Faire bénéficier les autres de sa maturité et du recul que l’on a su prendre au cours des années, c’est un autre challenge qui reste au médecin lorsqu’il cesse de consulter. Ce que j’ai continué au-delà de ma « retraite », en poursuivant mon activité de directeur médical dans une plateforme de télémédecine.
Pas plus que vous, je n’avais anticipé le tsunami du Covid. Je pensais travailler 2 jours par semaine, ça devint 7 jours sur 7 pendant les 2 mois du confinement ! Une fois bien épuisée, décision prise de passer à autre chose.
C’est quoi un autre chose pour un médecin comme moi. Réflexion faite, c’est toujours poursuivre des activités centrées sur le médical.
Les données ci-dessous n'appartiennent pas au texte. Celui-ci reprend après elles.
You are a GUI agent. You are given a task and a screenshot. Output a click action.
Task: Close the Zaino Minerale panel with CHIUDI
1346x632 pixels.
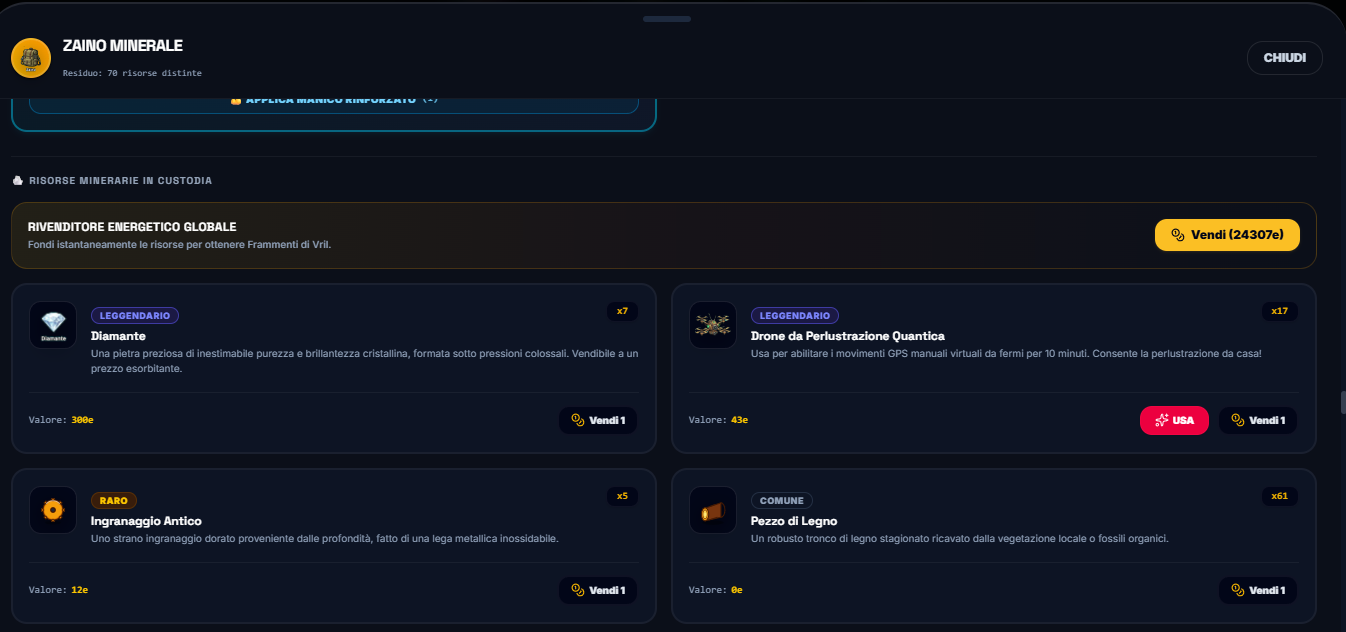tap(1284, 58)
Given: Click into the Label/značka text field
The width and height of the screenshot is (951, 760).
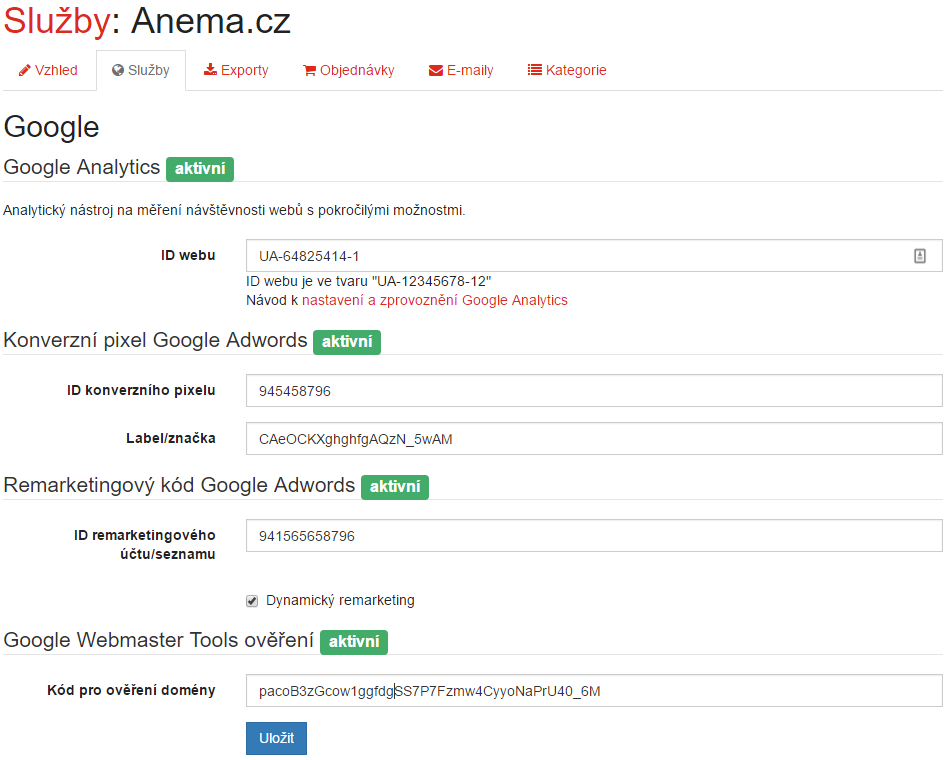Looking at the screenshot, I should pos(594,439).
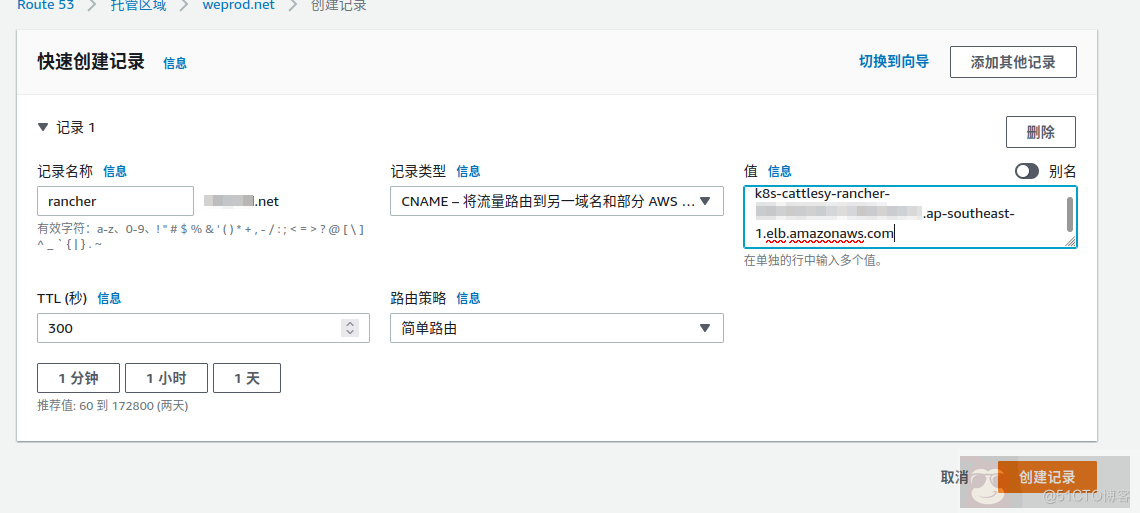Toggle the 别名 alias switch
This screenshot has width=1140, height=513.
(1026, 171)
Ca reste ce qui me passionne le plus et je sais bien mieux faire ça que le triage des vieilles fripes dans la ressourcerie de mon village !
J’aimerais bien faire de la médiation en santé. Je me suis formée pour ça, mais pas décidée à me lancer. Pourtant je suis convaincue d’un réel besoin de faire mieux circuler la parole, notamment dans les cabinets de groupe, au sein desquels les individualités ont du mal à composer avec l’individualisme médical si bien connu. Un jour, je ferais ça. Genre, je viens régler les problèmes, je fais une mission flash du genre « cauchemar en médecine ». Surtout qu’en plus je me suis aussi formée à une méthode innovante, l’auto-médiation, c’est-à-dire la médiation d’un seul des protagonistes d’un problème !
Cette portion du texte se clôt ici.